I agree that these spherules weren't in the red/grey chips before the reaction and thus must have formed during the experiment.
You speculate that "
the reaction" is the cause for the formation, and you speculate that Harrit speculates even further that "
the reaction" must have been a thermite reaction, since "only" a thermite reaction .... well, whatever he meant.
But Basile presents evidence that "the reaction" must have been mostly hydrocarbon combustion, as there is so very little aluminium in the red layer, and waaaaaaaaaaaaaaaaaaaaaaaaaaay too much iron to account for the large droplets!
And Basile presents evidence that the droplets formed from the non-"enegetic" gray iron oxide layer - there's hadly even a need to assume that "
the reaction" played a significant role!
What Harrit, Basile and you all ignore is that, in the experiment, the gray layer was heated by external power (to 700 °C in Harrit et al, to an unknown, potentially higher or lower temperature in Basile's test), and none of you have ruled out that either this heating of the gray layer alone, or the heating of the gray layer in conjunction with the hydrocarbon reaction, caused the gray layer to deform to more roundish shapes.
Did you look carefully how the chip was "burning"? Have you ever burnt plastic? Hydrocarbons require outward oxygen for burning but the chip was "burning" inwardly – no oxygen was needed. I have burnt both gunpowder and plastic and have seen the difference.
Yes, I looked carefully.
The red layer was clearly exposed to oxygen, clearly showed signs of decomposition and gassing out, and clearly reacted with a flame outside of the chip - in other words, a reaction with ambient oxygen is a total certainty. If it had burnde "inwardly", you would not have had a chance to observe anything.

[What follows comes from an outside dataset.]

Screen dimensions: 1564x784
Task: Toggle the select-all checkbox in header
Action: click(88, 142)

Harrit et al measured the energy output, and their higher values of 7.5 and 6 kJ/g are clear proof that something burned on ambient oxygen, that something was with utmost certainty the hydrocarbon binder, and that hydrocarbon combustion very clearly dominated the reaction enthalpy!

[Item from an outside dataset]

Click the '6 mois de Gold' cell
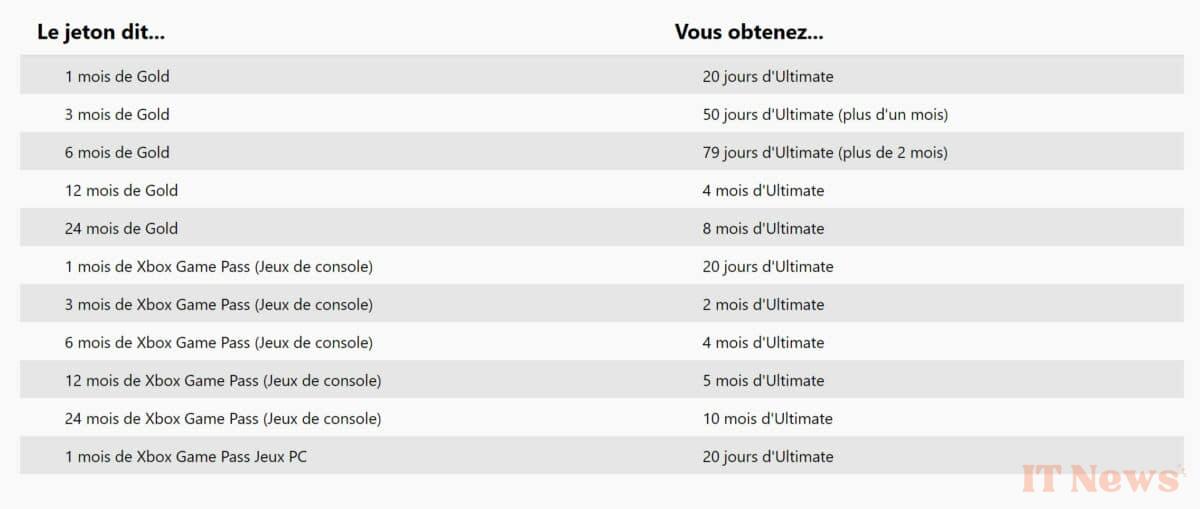 (x=117, y=152)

In Basile's chip, there was, according to his own data, less than 5% thermite (with 0%, the most plausible value, also being <5%). The significantly less than 0.2 kJ/g energy by mass of the red layer that <5% thermite could release can be shown to not even be sufficient to crack (decompose) a normal hydrocarbon binder.
The reaction shown in the video, nor the residue, cannot be explained
at all by a hypothetical thermite reaction, given the scarcity of thermite ingedients, and thus MUST be explained with the energy from the heating strip or from hydrocarbon combustion.
Unless you want to suggest that perhaps Basile's or Harrit's data are bad.
I referred to the figures in the OP and it was very easy to see what I meant. I usually don't give time stamps. I understand that many people are busy and don't necessarily have time to watch a video for one hour. But if they don't do it ever so they are not interested enough and it would have been in vain to give the time stamp. Videos most often are a logical whole and it is important to watch them in their entirety. I have time enough to watch 95 % of all the videos from the beginning to the end.
I am very familiar with the Basile presentation, I have watched the part where he talks about dust analysis several times, and have analysed his data, including the video of the burning chip #13, in much detail, years ago already. I wasn't sure what you were refering to, despite my knowing all figures in the Basile presentation as well as Harrit et al.